Digitales Theater

Das runderneuerte Planetarium offenbart das Dilemma zwischen Denkmalschutz und Event-Stätte

von Lars Quadejacob

Als vor einem Vierteljahr das Planetarium im Stadtpark-Wasserturm wieder seine Pforten öffnete, da rieb sich so mancher Stammgast die Augen. Unterhalb des Hightech-aufgerüsteten Vorführungssaals mit einer nun endlich nicht mehr halsbrecherischen Bestuhlung war eine karge Architekturskulptur entstanden, die merkwürdig unfertig wirkt. Die ehemals mit Vitrinen, Wandtafeln und Einbauten aus sechs Jahrzehnten voll gerümpelten Museumsräume präsentieren sich praktisch im geweißten Rohbauzustand. Ein buntes Sammelsurium an vermutlich aus den Büros der Verwaltung geklaubten Stühlen hilft seitdem über den ärgsten Misstand hinweg und bietet wenigstens provisorisch Sitzgelegenheit.

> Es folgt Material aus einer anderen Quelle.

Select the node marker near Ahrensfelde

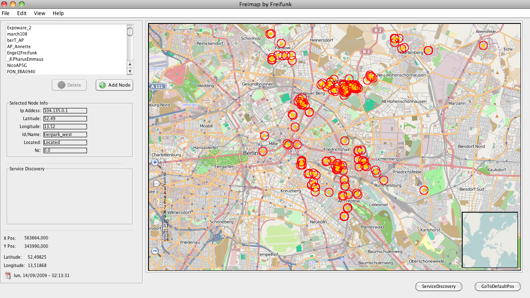pos(483,45)
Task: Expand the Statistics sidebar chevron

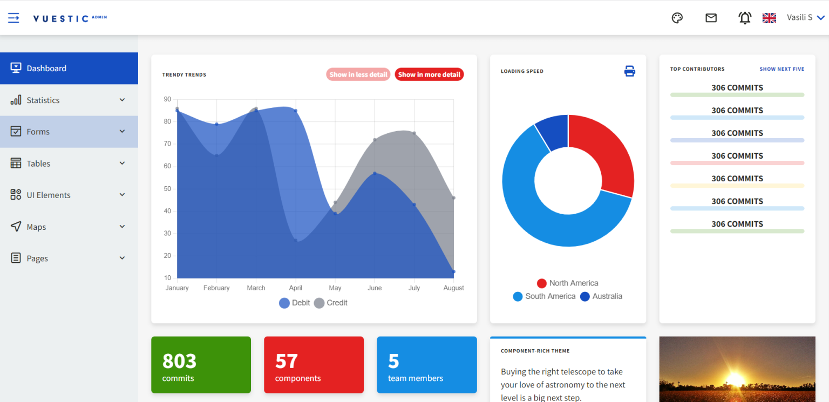Action: click(122, 100)
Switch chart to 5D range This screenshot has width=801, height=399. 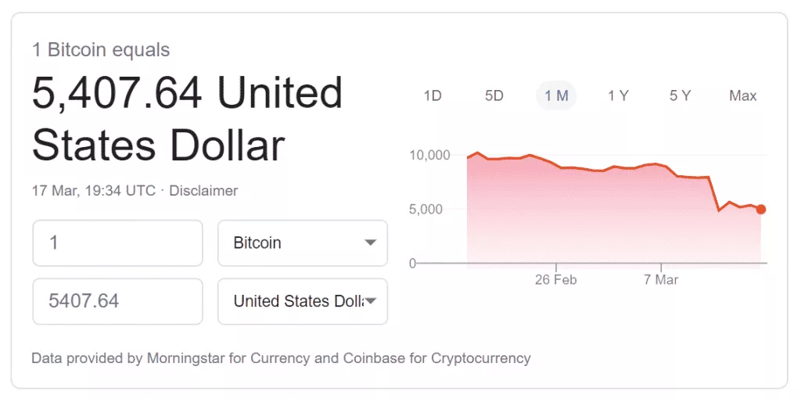pos(494,95)
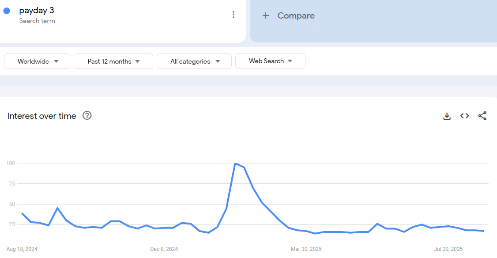Open the three-dot menu for payday 3
This screenshot has width=497, height=258.
coord(233,15)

Doch seit voriger Woche steht fest: Dabei soll es nicht bleiben. Die Kulturbehörde gab nun doch die Mittel frei zur historisierenden Neuausstattung des 1929 auf Betreiben des jüdischen Kulturwissenschaftlers Aby Warburg errichteten Sternentheaters. Damit käme ein zweites Kapitel des seit August 2002 währenden, 9,4 Millionen Euro teuren Umbaus des Hauses zum Abschluss. Das erste beinhaltete die Entkernung des Gebäudes und seine Ausstattung mit moderner Technik. Dafür hatte sich der seit November 2000 amtierende Planetariums-Direktor Thomas Kraupe stark gemacht. Sein Ziel ist es, „informelles Lernen mit allen Sinnen, eingebunden in eine Erlebnisdramaturgie“ zu bieten, bei dem „spielerische Unterhaltung und substanzielle Belehrung keinen Widerspruch“ darstellten.

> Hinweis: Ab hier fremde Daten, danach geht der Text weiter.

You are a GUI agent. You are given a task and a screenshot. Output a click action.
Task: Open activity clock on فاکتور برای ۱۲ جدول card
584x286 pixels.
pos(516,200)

Mit der baulichen Umgestaltung zum „digitalen Theater“ wurde nach landesweiter Ausschreibung einer der meistbeschäftigten Architekten Hamburgs, Hadi Teherani mit seinem Büro BRT, auserkoren. Kraupe dürfte darüber nicht unglücklich gewesen sein, soll es sich doch bei dem Direktor und seinem Architekten um Freunde aus gemeinsamen Münchener Schulzeiten handeln. Zudem war das Denkmalschutzamt beteiligt, das seine Rolle hierbei keinesfalls als restriktiver Auflagensteller empfand: „Ich muss Kosten einspielen, mich von vornherein fragen: Wie betreibt man ein solches Haus?“, erläutert Denkmalpfleger Albert Schett. Dazu gehörte die Schaffung eines neuen Geschosses im oberen, bis dahin ungenutzten Teil des von 1913 bis 1915 errichteten Turms. Überragt von der mächtigen genieteten Halbkugel des Wassertanks, entstand hier ein eindrucksvoller Raum. Hier möchte Kraupe Möglichkeiten für Tagungen schaffen und für Klanginstallationen im Wassertank sowie für Ausstellungen. Ideen hätte er zuhauf, doch bis zur Umsetzung kann es noch dauern. Denn die Kosten gesetzlich vorgeschriebener Brandschutzmaßnahmen würden in dem alten Turm in die Millionen gehen. Kraupe hofft auf „Public Private Partnership“.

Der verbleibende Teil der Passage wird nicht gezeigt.